L’Agathois Emmanuel Laurens aurait pu tranquillement poursuivre ses études de médecine à Montpellier mais, quand un cousin éloigné, et néanmoins baron, lui lègue son immense fortune, il a 24 ans et décide de ne plus vivre que pour ses passions. partir en voyage autour du monde, faire la fête, et vivre l’aventure. Quelques mois plus tard son père meurt, il hérite alors du domaine familial de Belle-Isle, à la rencontre du fleuve Hérault et du Canal du Midi.

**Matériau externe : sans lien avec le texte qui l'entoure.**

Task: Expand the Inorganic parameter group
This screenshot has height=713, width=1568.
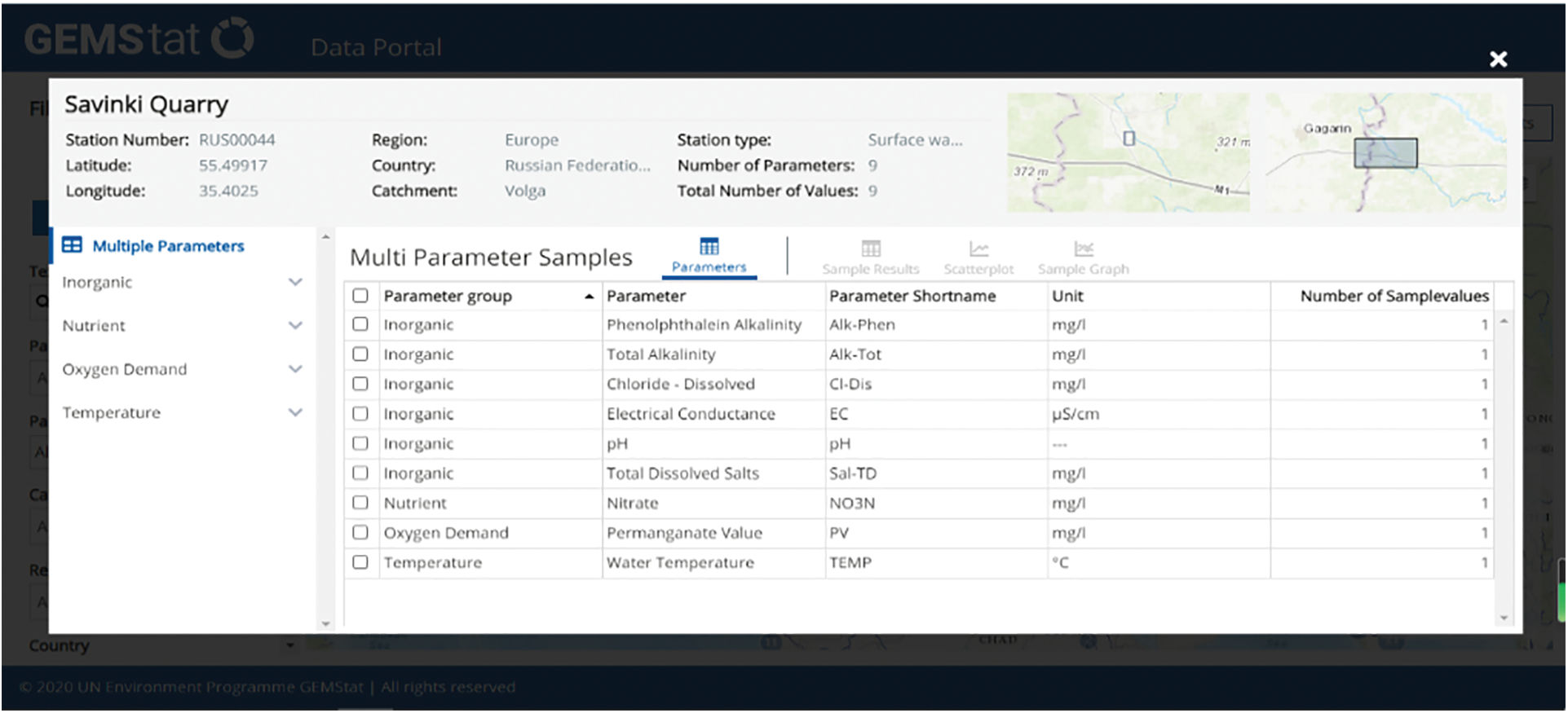Action: (x=295, y=282)
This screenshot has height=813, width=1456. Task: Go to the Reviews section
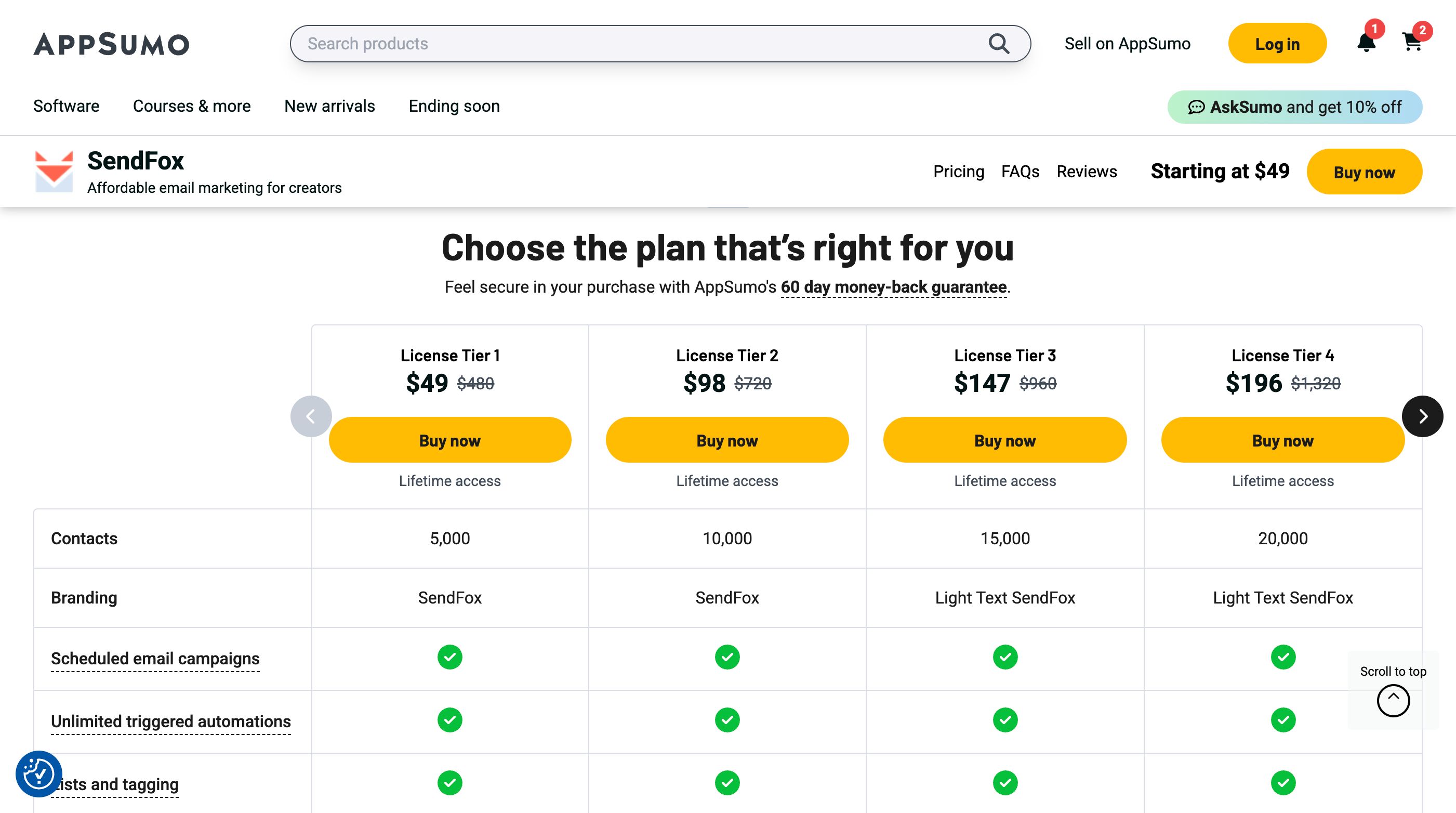pyautogui.click(x=1087, y=172)
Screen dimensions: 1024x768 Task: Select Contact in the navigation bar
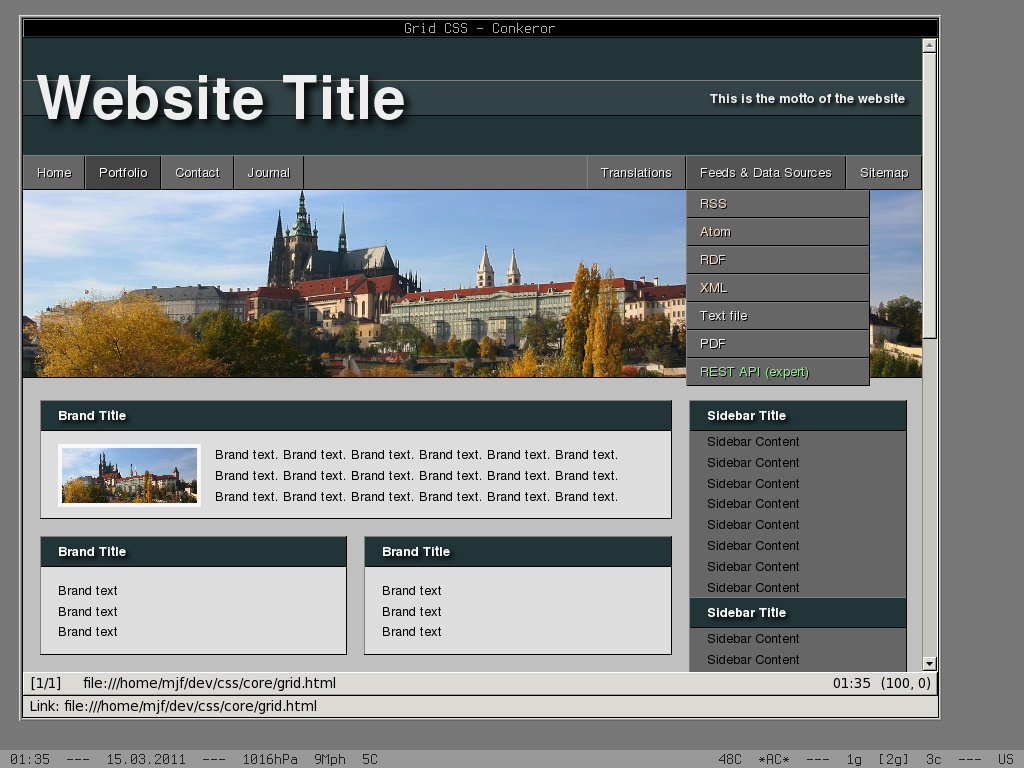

La villa est cossue, sans extravagance. Emmanuel Laurens, dont le père et l’oncle étaient respectivement ingénieur et architecte auprès de la municipalité de Montpellier, veut en faire une fastueuse demeure et un théâtre de ses réceptions. À l'instar de Pierre Loti pour sa maison de Rochefort, il élabore, sans l’aide d’un architecte, le remaniement complet de l’intérieur. Pour en décorer les espaces, il fait appel au savoir-faire et à l'imagination des artistes et artisans de l'époque qu'il met à l'épreuve de ses nombreux voyages.

 

Une décoration résolument moderne. Transformée en villa-palais aux allures de temple antique, la demeure devient un manifeste éclatant de l’art de vivre à la Belle Époque. Ses décors extravagants, son mobilier exceptionnel réalisé par Léon Cauvy, conjuguent des influences égyptiennes, gréco-romaines et orientales. Sa salle de bain avec baignoire-piscine décorée de naïades en faïence des ateliers de Sarreguemines, conçue par le décorateur Eugène Simas, aura l'honneur de publications internationales dès sa création en 1998. La décoration des petits appartements est signée Eugène Simas et Théophile Laumonnerie. La première phase des travaux aura duré trois ans, de 1898 à 1900. Les meubles, vitraux, fresques peintes, ferronnerie et mosaïque, sont réalisés sur commande. Faisant fi des tendances bourgeoises que les riches viticulteurs concevaient pour leurs « folies », Laurens porte son goût vers les créations d’artistes, parfois locaux, résolument modernes. Au tournant du XXe siècle, la villa amène le souffle de la modernité avec son chauffage central et son eau courante, son alimentation en électricité par une petite centrale hydroélectrique. Laurens y donne des fêtes mémorables puis, en 1927 et 1928, se lance dans ses derniers travaux. Il fait décorer le fumoir par son ami le peintre Eugène Dufour, qui réalise un ensemble de fresques évoquant les voyages de Laurens.

 

Une telle splendeur aurait dû résister au temps. Mais les mauvais placements ont mené son propriétaire et sa femme au dénuement, et à un espace de vie limité aux petits appartements au sein de la demeure. Pendant la seconde guerre mondiale, le couple est contraint de cohabiter avec l'armée allemande qui utilise le château pour y loger les officiers et sous-officiers de sapeurs du Génie. Les occupants feront du beau fumoir une salle d'honneur et de réception, et couvriront les fresques de blanc pour y repeindre d’autres fresques avec différentes thématiques comme le patriotisme. A l'entrée de la pièce, un aigle impérial dessiné tient dans ses serres une couronne avec une croix gammée. Après le décès du couple, la maison, que des Montpelliérains avaient achetée en viager, n’est guère entretenue.

 

C’est donc à l’état de ruine que la villa dite « château Laurens » fut reconsidérée par les monuments historiques en 1996 qui décidèrent de sa protection qui « présente au point de vue de l'histoire et de l’art un intérêt public en raison du caractère exceptionnel de son architecture et de son décor intérieur d'inspiration « art nouveau », notamment de la grande qualité de certaines réalisations comme la salle de bain due à Eugène Simas », lit-on dans l’arrêté du Ministère de la culture. La villa fut classée en totalité, au même titre que son jardin, ses bassins, son orangerie et le pavillon de la turbine hydroélectrique avec son dispositif technique. Il revint à la Ville d’Agde, propriétaire des parcelles, d’exécuter sa conservation. Quelques pièces de son mobilier, que la commune a pu acheter aux enchères pour que tout ne soit pas dispersé, sont classées Monument historique. Après plusieurs années de délicats travaux de restauration, son ouverture au public est prévue en juin 2023.